Book you've faked reading:
There was a long period in the late aughts when I was dating annoying hipster dudes. More than once, I lied and said I'd already read David Foster Wallace's Infinite Jest simply to bypass the "Oh my God you HAVE to" discussion. Now I can confidently admit I will never, ever read it. (I'm sure it's great! Don't @ me.)
Book you're an evangelist for:
Hot Springs Drive by Lindsay Hunter--it's this dark and devastating literary thriller about two mom friends who essentially destroy each other. The prose is achingly beautiful, with this lucid, tender encapsulation of tiny truths about the human experience. I couldn't shut up about it!
Book you've bought for the cover:
The scorching hot purple and red cover of Lisa Ko's The Leavers caught my eye the last time I was at a bookstore, and I had to take it home. I'm happy to report the inside is every bit as vivid and urgent.
Book you hid from your parents:
Nothing's coming to mind, and I think that's because my mother, herself a voracious reader, was very much of the "read whatever you want" school of thought. My sister and I attended a small conservative Christian school from kindergarten through eighth grade, and my mom volunteered at the library there. Whenever parents or teachers requested that they take books off the shelves because of their un-Christian-like themes (Harry Potter, for example, promoted "witchcraft"), my mom would take home the outlawed titles and put them on our shelves. We had our own banned book library!
Book that changed your life:
I'll never forget the experience of reading The Bell Jar by Sylvia Plath for the first time.
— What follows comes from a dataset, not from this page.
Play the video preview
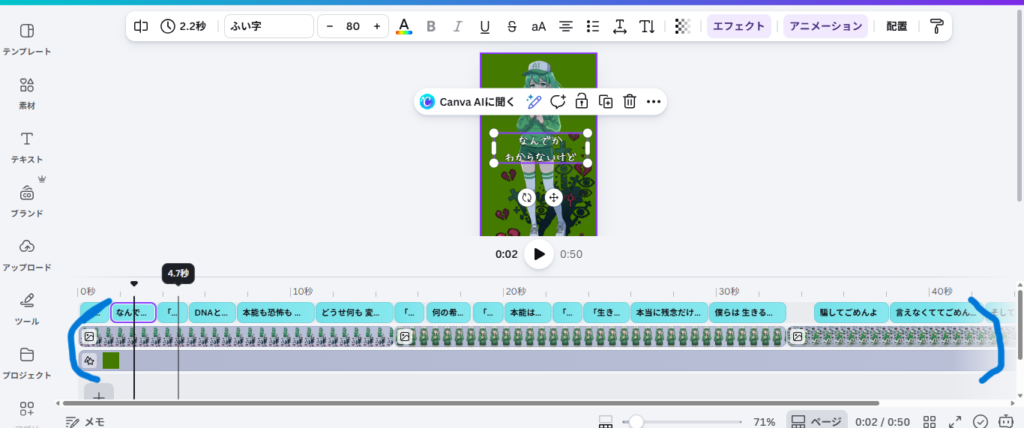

I'd just finished college and, like the protagonist, I was working in women's magazines. I loved my job but felt like nobody took it--or 22-year-old me--seriously. Something about the beautiful, empathetic writing and its treatment of "women's issues" made me realize our lives are just as real and worthy of literary discussion as men's problems and concerns.
Favorite line from a book:
The first page of Claire Messud's The Woman Upstairs is one of the best openings in history. It begins: "How angry am I? You don't want to know. Nobody wants to know."
Book you most want to read again for the first time:
I first read The Virgin Suicides by Jeffrey Eugenides in one breathless gulp; I still remember marveling over its spare and perfect writing, those haunting descriptions and fascinating images and the kind of chewy prose that made my chest ache. I reread it every couple of years, but nothing can match that first head-first immersion into the Lisbon sisters' world.
Book that made you want to write thrillers:
I read the entirety of Tana French's Dublin Murder Squad series in one go, and by the time I finished the last one, I knew I wanted to write mysteries. They were an unputdownable combination of lovely writing, complex character work, and puzzle-box whodunit that I just had to try for myself!